Dec 12, 2015

Secret History: The U.S. Supported and Inspired the Nazis (Had I Known - disturbing news i've spent 10 years of my life at IBM, never again......)

An Afternoon With Simon Parkes - Newcastle upon Tyne -Part 2 marker 29.00
Unless We Learn Our History, We’re Doomed to Repeat It

Preface:  I am a patriotic American who loves  my country. I was born here, and lived here my entire life.
So why do I frequently point out America’s warts?  Because – as the Founding Fathers and Supreme Court judges have explained – we can only make America better if we honestly examine her shortcomings.  After all:
“Dissent is the highest form of patriotism.”
Only when Americans can honestly look at our weaknesses can we become stronger. If we fail to do so, history will repeat …

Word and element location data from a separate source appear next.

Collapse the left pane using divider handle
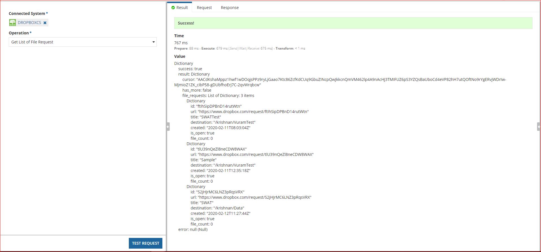 pyautogui.click(x=168, y=127)
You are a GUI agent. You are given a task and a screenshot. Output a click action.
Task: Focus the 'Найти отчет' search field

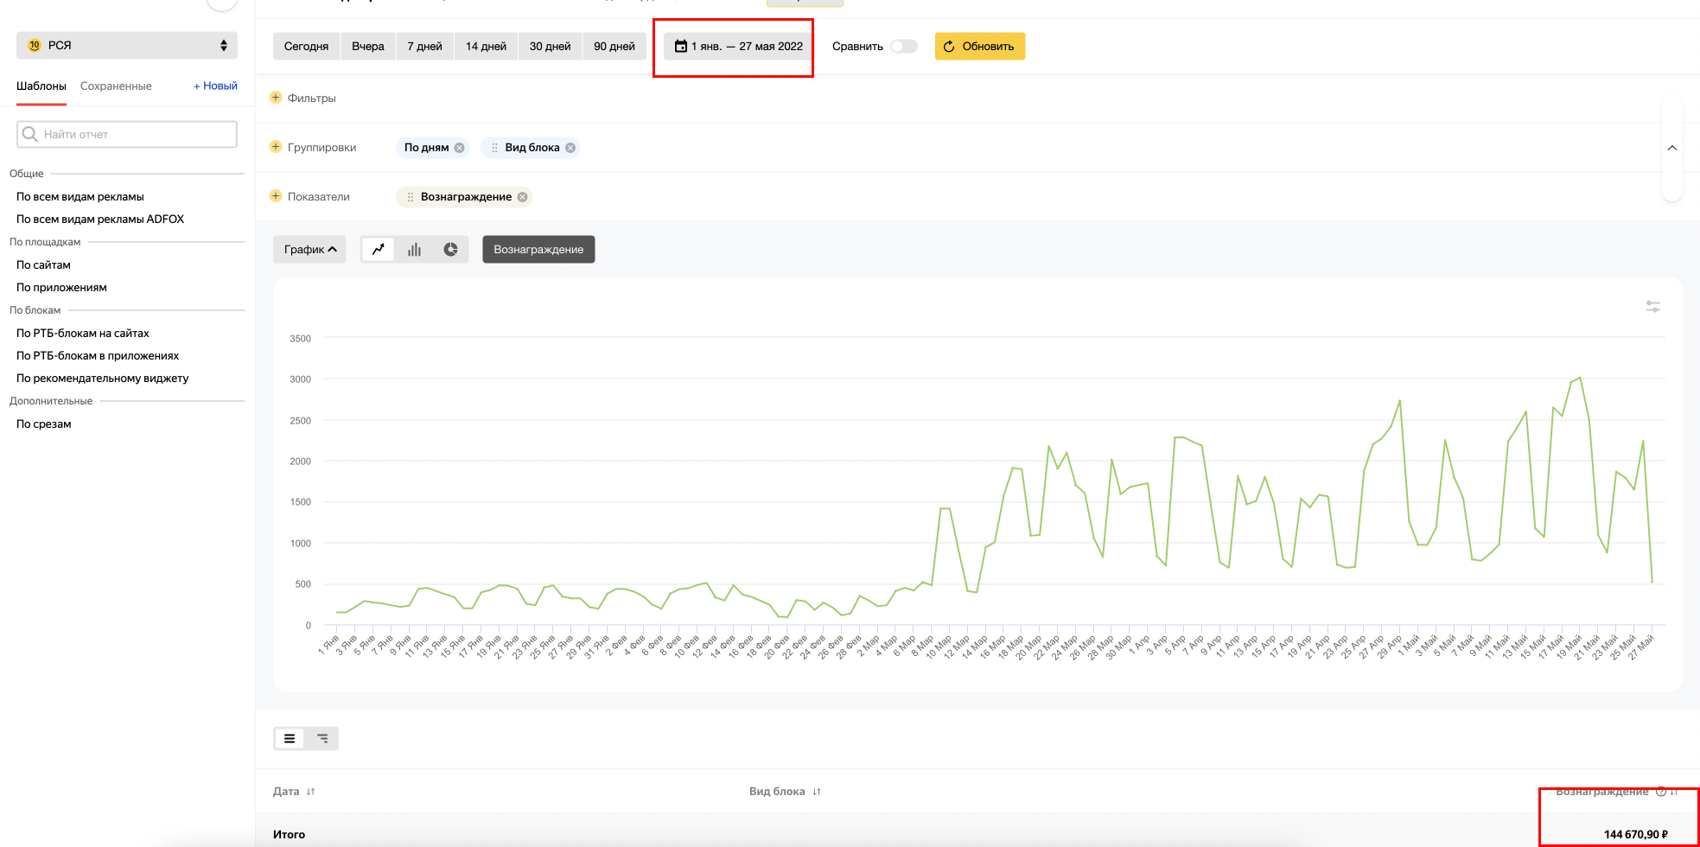point(127,135)
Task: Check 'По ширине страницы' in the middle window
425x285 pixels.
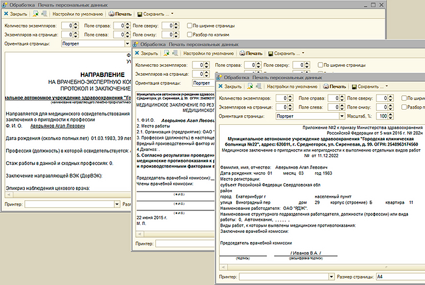Action: (x=319, y=64)
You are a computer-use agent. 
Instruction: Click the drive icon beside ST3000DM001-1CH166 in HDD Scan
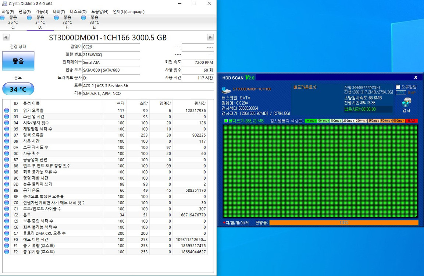click(x=226, y=90)
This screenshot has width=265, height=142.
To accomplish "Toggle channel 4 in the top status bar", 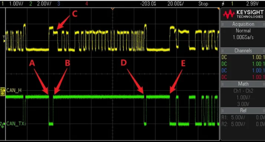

While Americans rightly condemn the Nazis as monstrous people, we don’t know that America played both sides … both fighting and supporting the Nazis.
Americans also aren’t aware that the Nazis were – in part – inspired by anti-Semites in America.
Backing Nazis
Large American banks – and George W. Bush’s grandfather – financed the Nazis.
American manufacturing companies were big supporters of the Nazis.   here are 6 historical examples …(1) IBM.  CNET reports:
IBM has responded to questions about its relationship with the Nazis largely by characterizing the information as old news.
“The fact that Hollerith equipment manufactured by (IBM’s German unit) Dehomag was used by the Nazi administration has long been known and is not new information,” IBM representative Carol Makovich wrote in an e-mail interview. “This information was published in 1997 in the IEEE Annals of the History of Computing and in 1998 in Washington Jewish Week.”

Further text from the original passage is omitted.